Reporters clustered around the spot where people laid flowers. One of them kept asking what Sakila was like, and was told that he was “nice”.

At one point, a woman, his stepmother, – said Africa Centre’s Lassane Ouedraogo later – crumbled at the site of his death, on the flag of the DRC, crying with anguish.

She spoke mostly in French. But she said “Why? Why?” in English, sobbing.

Shane O’Curry, director of the Irish Network Against Racism (INAR), who’d come to the vigil, said he was troubled by reports that the guards had still put handcuffs on Sakila, even though it seems he was unconscious by the time they arrived.

The weight of words

Meanwhile, anti-immigrant groups are already demonising Sakila, underlining that he had been homeless and that he had stolen before.

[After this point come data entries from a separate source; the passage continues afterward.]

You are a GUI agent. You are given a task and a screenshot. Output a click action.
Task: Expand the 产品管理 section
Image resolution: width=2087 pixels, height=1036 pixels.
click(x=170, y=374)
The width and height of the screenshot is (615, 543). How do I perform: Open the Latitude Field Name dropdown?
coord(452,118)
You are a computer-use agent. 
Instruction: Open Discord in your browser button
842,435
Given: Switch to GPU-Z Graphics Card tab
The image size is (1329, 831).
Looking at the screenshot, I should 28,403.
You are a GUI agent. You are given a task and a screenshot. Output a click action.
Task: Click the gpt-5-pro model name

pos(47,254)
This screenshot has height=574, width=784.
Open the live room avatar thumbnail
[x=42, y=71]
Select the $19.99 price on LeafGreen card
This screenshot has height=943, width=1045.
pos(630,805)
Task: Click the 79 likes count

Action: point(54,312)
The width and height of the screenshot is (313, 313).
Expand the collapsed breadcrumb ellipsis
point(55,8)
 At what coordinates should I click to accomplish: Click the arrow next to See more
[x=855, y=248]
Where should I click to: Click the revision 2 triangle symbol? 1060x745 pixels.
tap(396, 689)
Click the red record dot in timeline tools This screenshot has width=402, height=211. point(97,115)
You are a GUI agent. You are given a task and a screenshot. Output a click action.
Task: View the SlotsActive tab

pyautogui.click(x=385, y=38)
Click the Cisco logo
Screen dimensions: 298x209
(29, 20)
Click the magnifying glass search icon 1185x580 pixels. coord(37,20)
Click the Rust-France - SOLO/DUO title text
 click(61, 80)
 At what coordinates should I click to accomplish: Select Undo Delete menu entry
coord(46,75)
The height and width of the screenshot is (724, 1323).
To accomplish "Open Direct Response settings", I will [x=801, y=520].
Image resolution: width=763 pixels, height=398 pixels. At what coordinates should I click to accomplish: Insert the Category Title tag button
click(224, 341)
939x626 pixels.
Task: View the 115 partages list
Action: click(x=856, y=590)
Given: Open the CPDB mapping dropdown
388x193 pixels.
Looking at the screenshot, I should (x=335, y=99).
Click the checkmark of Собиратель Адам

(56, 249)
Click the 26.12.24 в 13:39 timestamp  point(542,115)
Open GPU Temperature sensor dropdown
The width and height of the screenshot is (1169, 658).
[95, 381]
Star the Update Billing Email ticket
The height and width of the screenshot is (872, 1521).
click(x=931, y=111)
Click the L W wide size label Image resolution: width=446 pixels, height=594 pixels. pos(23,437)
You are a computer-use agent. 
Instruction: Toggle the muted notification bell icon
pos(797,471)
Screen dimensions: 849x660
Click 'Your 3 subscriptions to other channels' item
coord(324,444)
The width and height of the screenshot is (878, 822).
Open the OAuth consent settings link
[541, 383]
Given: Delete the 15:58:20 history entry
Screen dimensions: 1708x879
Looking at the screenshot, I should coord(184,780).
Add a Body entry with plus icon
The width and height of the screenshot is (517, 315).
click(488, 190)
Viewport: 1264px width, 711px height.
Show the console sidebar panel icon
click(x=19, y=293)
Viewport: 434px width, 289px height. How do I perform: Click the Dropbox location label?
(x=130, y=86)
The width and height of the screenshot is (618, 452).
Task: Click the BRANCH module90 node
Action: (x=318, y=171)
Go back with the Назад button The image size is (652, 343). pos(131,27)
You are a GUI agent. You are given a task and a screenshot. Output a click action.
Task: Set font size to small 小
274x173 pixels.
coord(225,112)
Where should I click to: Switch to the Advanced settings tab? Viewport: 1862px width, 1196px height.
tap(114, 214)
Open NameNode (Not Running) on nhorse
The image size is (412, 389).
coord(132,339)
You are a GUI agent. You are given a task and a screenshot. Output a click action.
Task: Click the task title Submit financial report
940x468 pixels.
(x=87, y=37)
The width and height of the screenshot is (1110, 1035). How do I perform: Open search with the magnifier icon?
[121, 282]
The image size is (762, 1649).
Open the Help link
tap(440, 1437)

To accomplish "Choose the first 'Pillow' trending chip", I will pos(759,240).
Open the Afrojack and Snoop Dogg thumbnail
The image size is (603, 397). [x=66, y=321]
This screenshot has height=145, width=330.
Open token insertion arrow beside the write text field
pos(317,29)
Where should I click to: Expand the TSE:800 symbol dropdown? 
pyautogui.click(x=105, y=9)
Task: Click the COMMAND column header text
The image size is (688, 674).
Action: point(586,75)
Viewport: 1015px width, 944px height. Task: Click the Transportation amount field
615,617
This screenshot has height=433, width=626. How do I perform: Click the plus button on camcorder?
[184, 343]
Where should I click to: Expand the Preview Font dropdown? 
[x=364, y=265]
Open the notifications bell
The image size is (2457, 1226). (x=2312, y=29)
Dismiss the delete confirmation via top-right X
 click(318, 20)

In his book, Copaganda: How Police and the Media Manipulate Our News, American civil rights lawyer Alec Karakatsanis writes that petty crime like retail theft is commonly weaponised to justify violence towards ordinary people, “and promote punishment as a solution”. 

Instead of focusing on better investment to address “poverty, lack of affordable housing and healthcare”, he wrote.

Sakila’s social media suggests he'd been repairing laptops and phones as a job at one point. 

At the meeting on Monday night, Bissa of CCI said he’s been troubled by the racist rhetoric amplified and growing in recent years.

And the comment by Ahern, the former Taoiseach, was a reflection of how normalised that kind of talk has become. He worries about that a lot, he said.

Nothing can bring back Sakila, Bissa said, and he and his community will fight for justice. 

In a press release, the Irish Council for Civil Liberties (ICCL) called for “swift, thorough and transparent investigations by An Garda Síochána and Fiosrú to establish what happened, ensure justice is done for Mr Sakila and maintain the confidence of ethnic minority communities”.

More than anything, though, Sakila’s death should give rise to a greater sense of solidarity and organising among immigrants to push back against hate, said Bissa, of CCI.

“This time we want to organise as one voice, one community,” he said.

Adenuga, the former Fine Gael councillor, who hosted the Zoom meeting on Monday evening, said it is time to build a lasting support network and be there for one another, rather than just pulling together at times of unbearable loss. 

“I cannot tell you how much I cried watching that video,” she said.